In the midst of all this, fresh data from Eurostat revealed the EU’s population shrank for the second time in a year in 2021, partly due to the pandemic. The population of the EU fell from 447 million to 446.8 million. However, as part of a trend, populations in central and eastern Europe tended towards decline – such as Poland and Romania – while countries in western Europe tended to see an increase, such as France, the Netherlands and Sweden. Yet, like the US, increases in western Europe are being driven by immigration and a higher birth rate among immigrants and their descendants. Like Japan and South Korea, central and eastern Europe has refused to initiate a more open immigration policy.
For a long time, intra-European immigration was driving population growth in western Europe, but that has largely slowed down. Indeed, many central and eastern Europeans have returned from countries like the UK. Meanwhile central and eastern Europe has had a huge boost of late from Ukrainian immigration, which was not picked up in the latest data (although to what extent such movement will be permanent remains to be seen). What we do know is that Ukrainian immigrants are coming from another culturally conservative, religious and traditionalist society.
This may all suggest the European cultural Iron Curtain is going nowhere. Moreover, the trust between the two halves of the EU is now largely broken.

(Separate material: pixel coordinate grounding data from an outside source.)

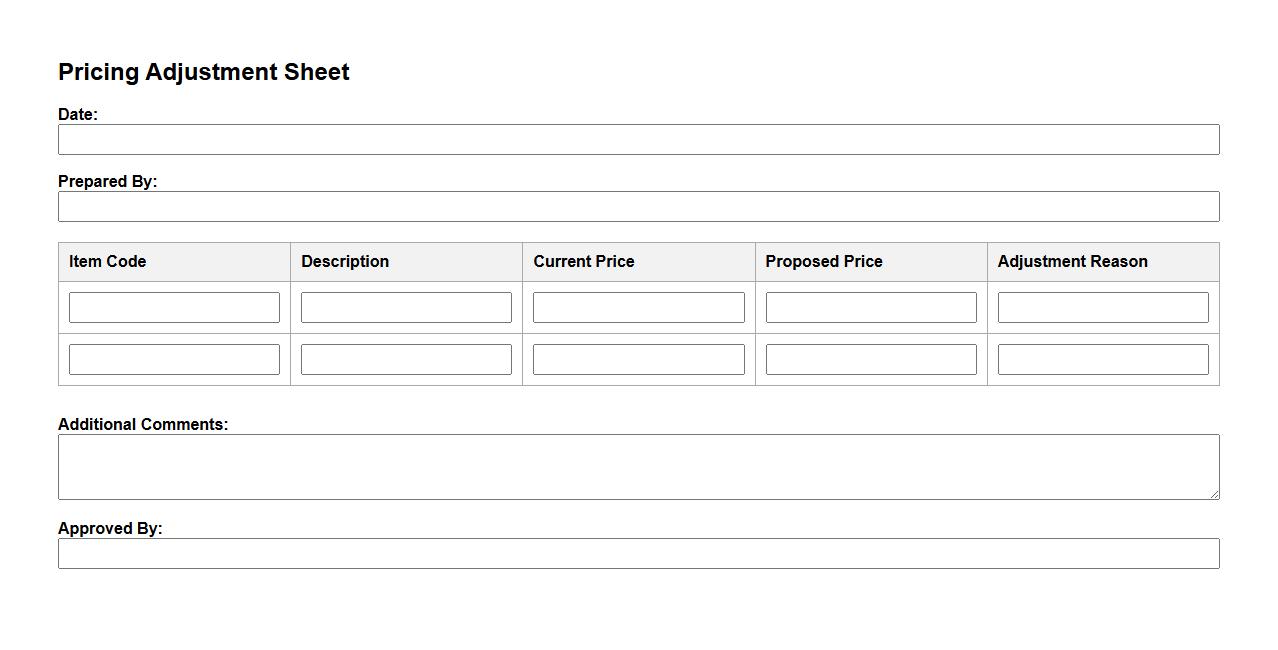Click second row Current Price input
1278x650 pixels.
(638, 360)
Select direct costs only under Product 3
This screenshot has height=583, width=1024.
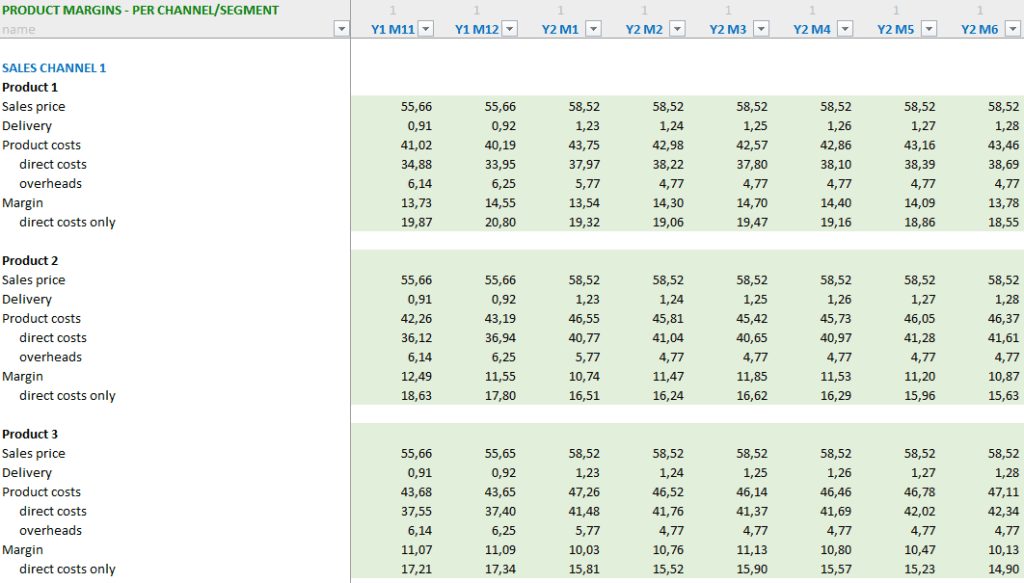pos(67,569)
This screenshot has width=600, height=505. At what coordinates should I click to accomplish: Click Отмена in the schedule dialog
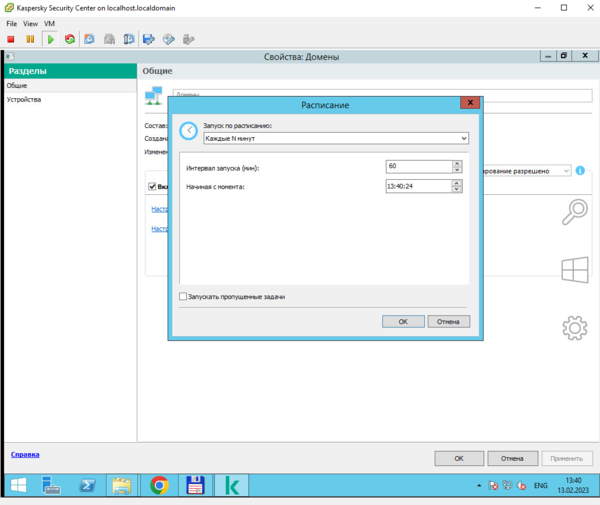coord(448,322)
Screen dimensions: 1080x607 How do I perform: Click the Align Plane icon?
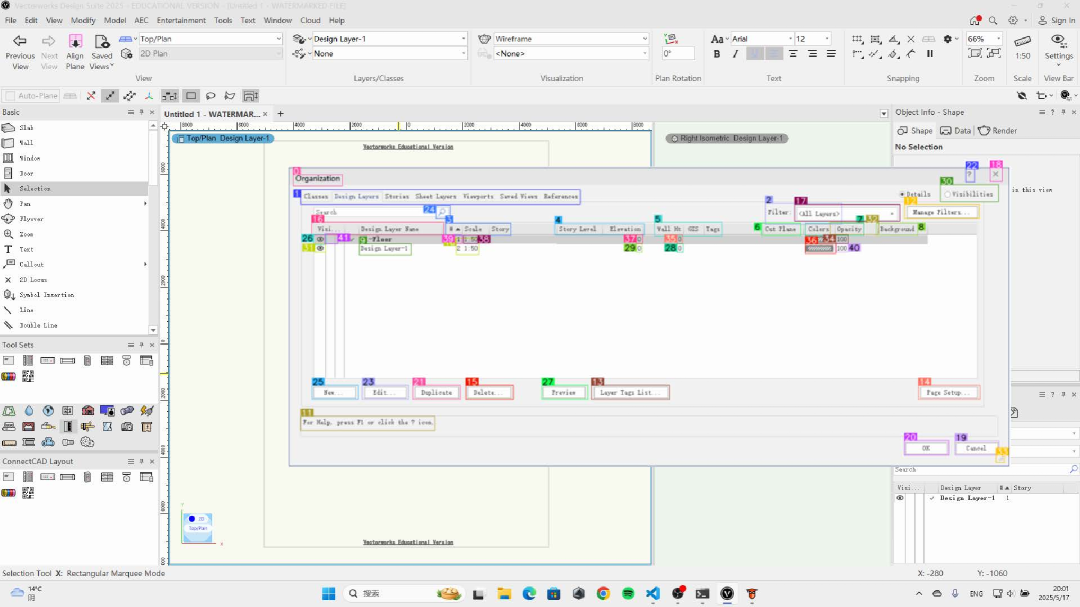75,41
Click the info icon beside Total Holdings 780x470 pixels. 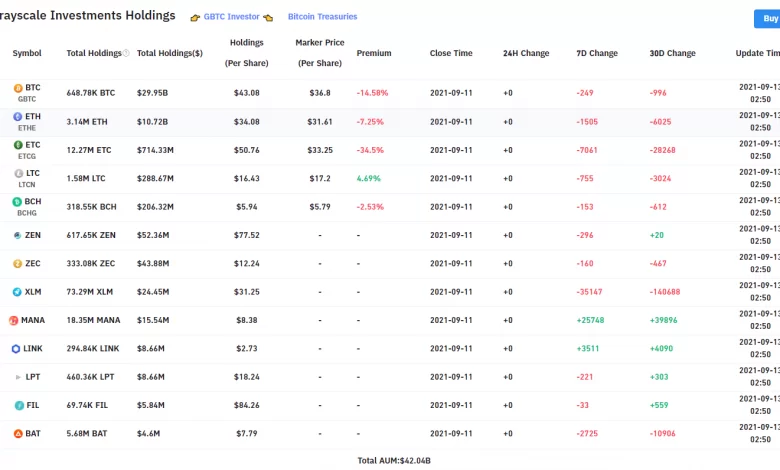pyautogui.click(x=126, y=53)
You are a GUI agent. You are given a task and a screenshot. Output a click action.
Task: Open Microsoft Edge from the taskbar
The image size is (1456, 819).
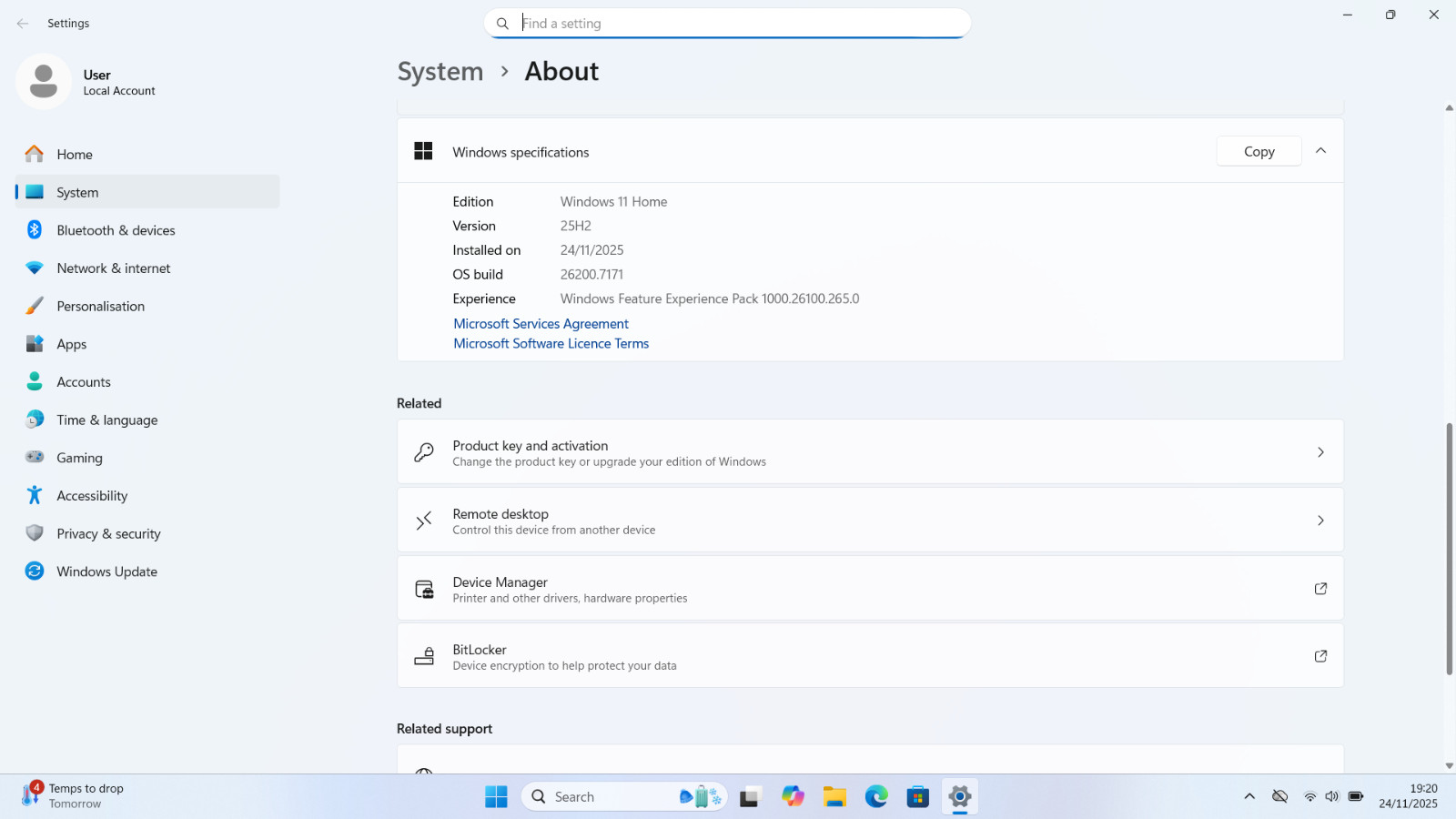pos(876,797)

Brussels seems not to believe central and eastern Europe can ever truly change, while central and eastern Europe seems to believe Brussels’ actions are all a cover for imposition of liberal values. Despite this current short-term need for cash, in reality most central and eastern European states are also likely to become net contributors to the EU by 2030 rather than beneficiaries, a point which led Hungarian Finance Minister – Mihály Varga – to last year warn Budapest may rethink its position.
The time may be approaching for central and eastern Europe to go their own way. If they did, a new bloc may be seen as a loadstar for conservatives across western Europe and North America – democratic but traditionalist, and a place many would prefer to raise a family and live. It is conceivable that countries in central and eastern Europe would welcome some movement of like-minded people into their countries, boosting population numbers as well as the economy. Moreover, these countries still have room to grow and are comparatively cheap by European standards.

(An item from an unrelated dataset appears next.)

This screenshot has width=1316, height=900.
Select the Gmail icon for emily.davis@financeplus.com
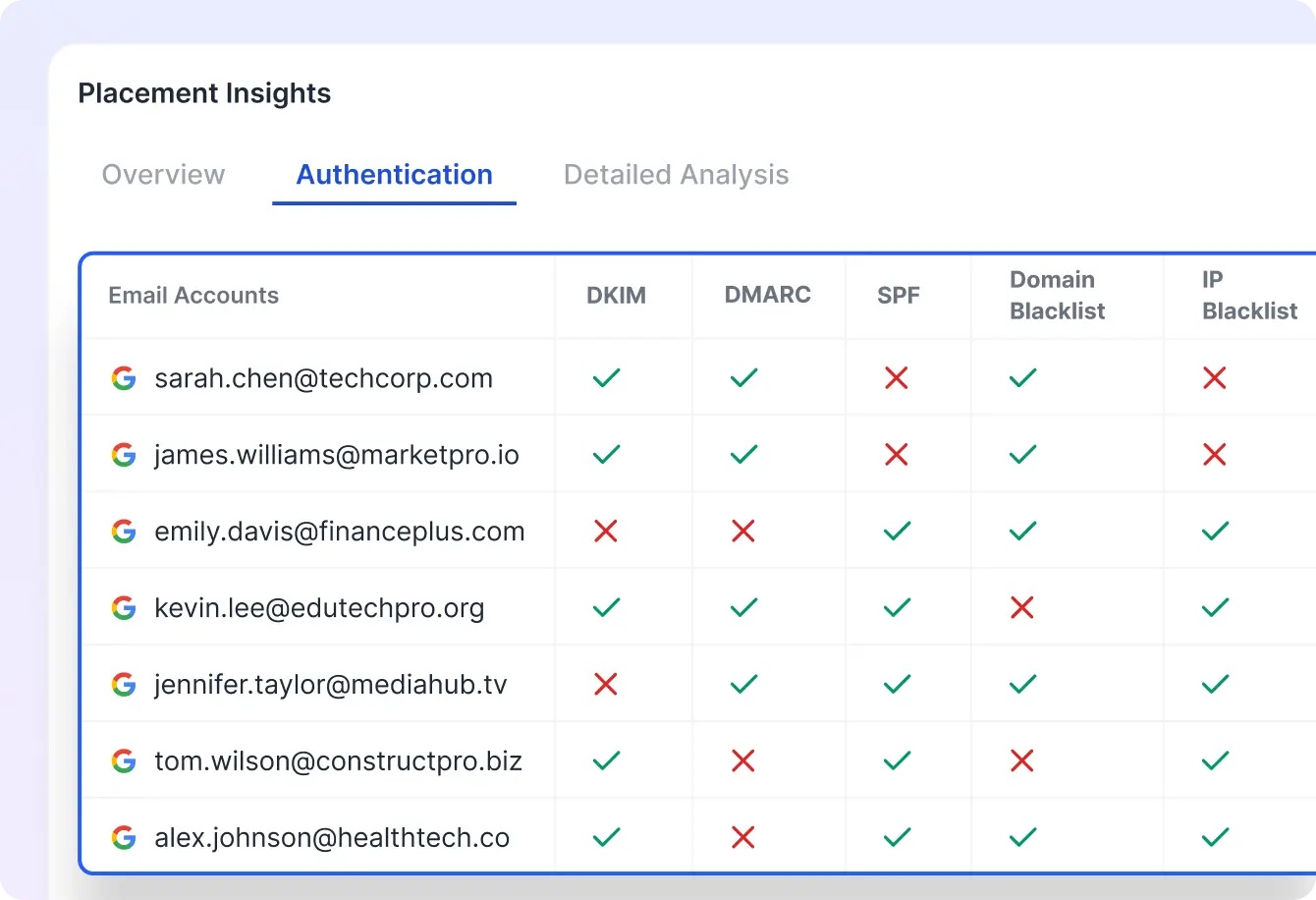tap(124, 532)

The cultural division across Europe is now, of course, impossible to ignore. On almost every major issue, values diverge. There are very much two Europes now – one conservative, re-Christianising and nationalistic, the other progressive, de-Christianising and cosmopolitan in outlook. Neither side is happy with the status quo. For central and eastern Europeans meanwhile, their faith is also bound up with freedom, democracy and Western civilisation. Having lived under communism, they are determined to never submit to what they see as an alien ideology again. Crunch time is surely fast approaching.